Use the following prompts in our chatbot below to explore more about data preparation and visualization with ggplot2 further.

Understanding data preparation concepts:

  • What is the difference between na.omit() and drop_na() in R? When would removing rows with missing values introduce analytical bias, and what is an alternative approach?

  • Explain the difference between filter(), select(), and mutate() in dplyr. Write an example of each using a customer dataset with columns for CustomerID, Region, Age, and AnnualSpend.

  • What does the pipe operator %>% do in R, and why does it make dplyr code more readable? Show an example of the same operation written with and without the pipe.

  • When using group_by() with summarize(), how do you decide which grouping variable to use? Give an example where the grouped result changes the business interpretation compared to the overall summary.

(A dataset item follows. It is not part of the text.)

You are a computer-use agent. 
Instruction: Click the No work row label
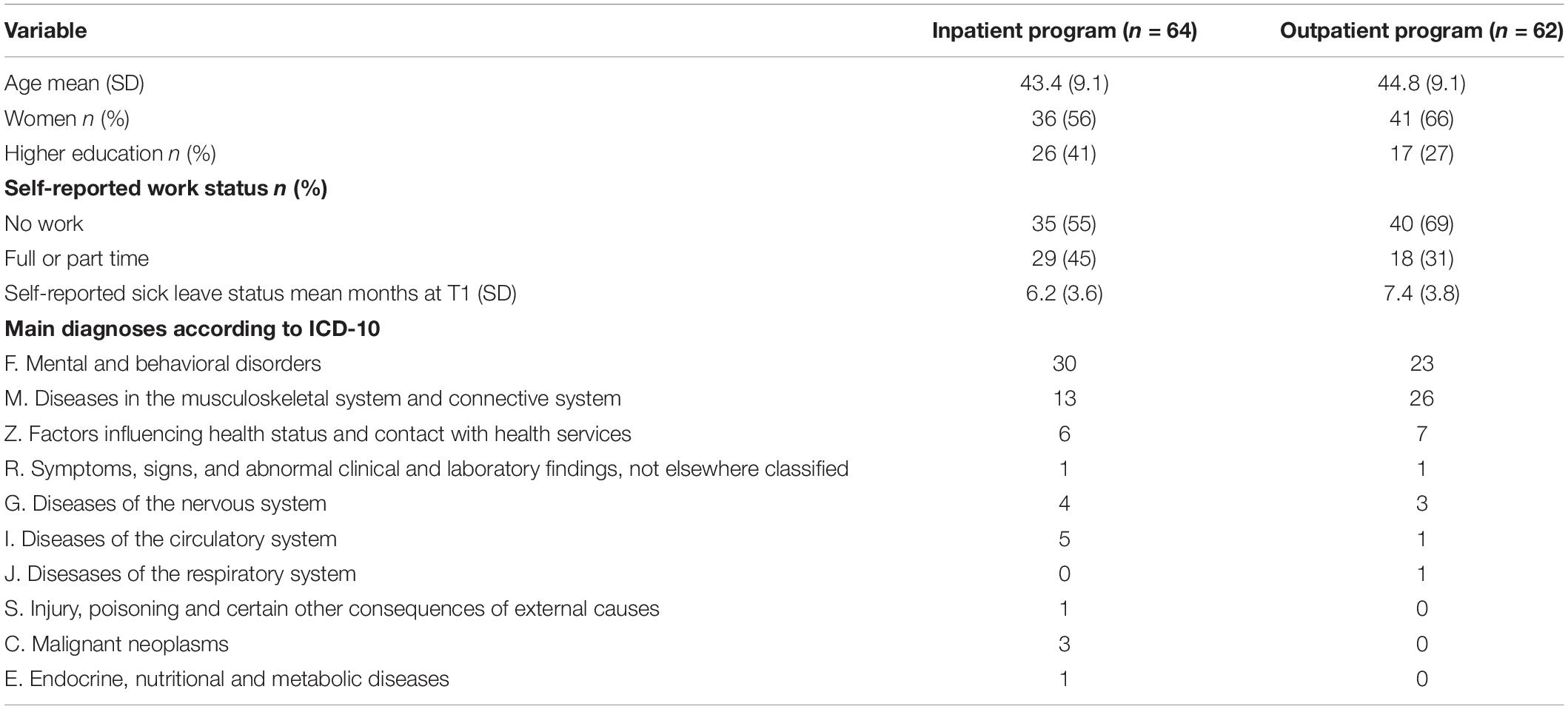click(44, 224)
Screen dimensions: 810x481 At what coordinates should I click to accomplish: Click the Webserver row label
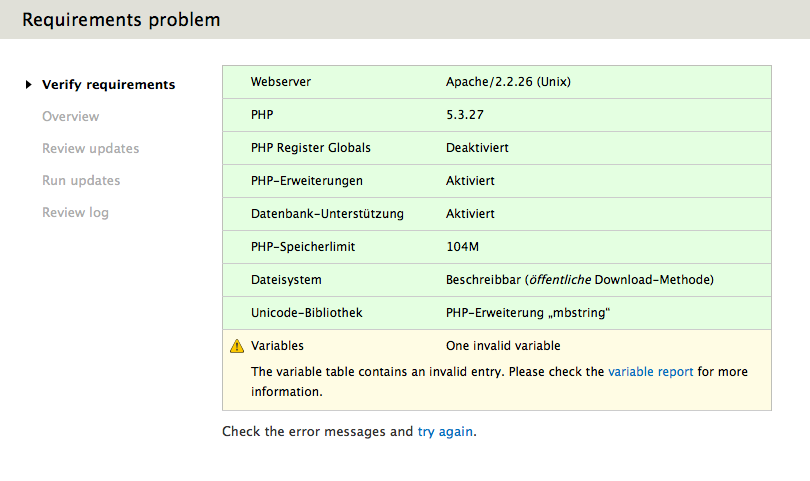click(280, 82)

Prompting AI effectively for data preparation tasks:

Vague prompt Specific prompt
“Clean my data” “In my customer_data dataframe, coerce PurchaseDate to Date using as.Date(), recode Region from numeric (1, 2, 3) to factor with levels East, West, Central using mutate() and recode(), and use drop_na(AnnualSpend) to remove rows where the outcome variable is missing. Then run summary() and report any remaining type mismatches.”
“Summarize by group” “Using group_by() and summarize(), calculate the mean, median, and count of AnnualSpend broken out by Region and Churned in customer_data. Arrange the output from highest to lowest mean spend.”
“Fix missing values” “In customer_data, identify which columns have missing values using sum(is.na()) applied to each column. For AnnualSpend, impute missing values with the column median. For Region, print the rows with missing values so I can review them before deciding whether to remove or impute.”

Visualization prompts:

  • How can I modify the appearance of a ggplot bar chart to include custom colors for each bar, and what are the best practices for choosing colors in data visualization?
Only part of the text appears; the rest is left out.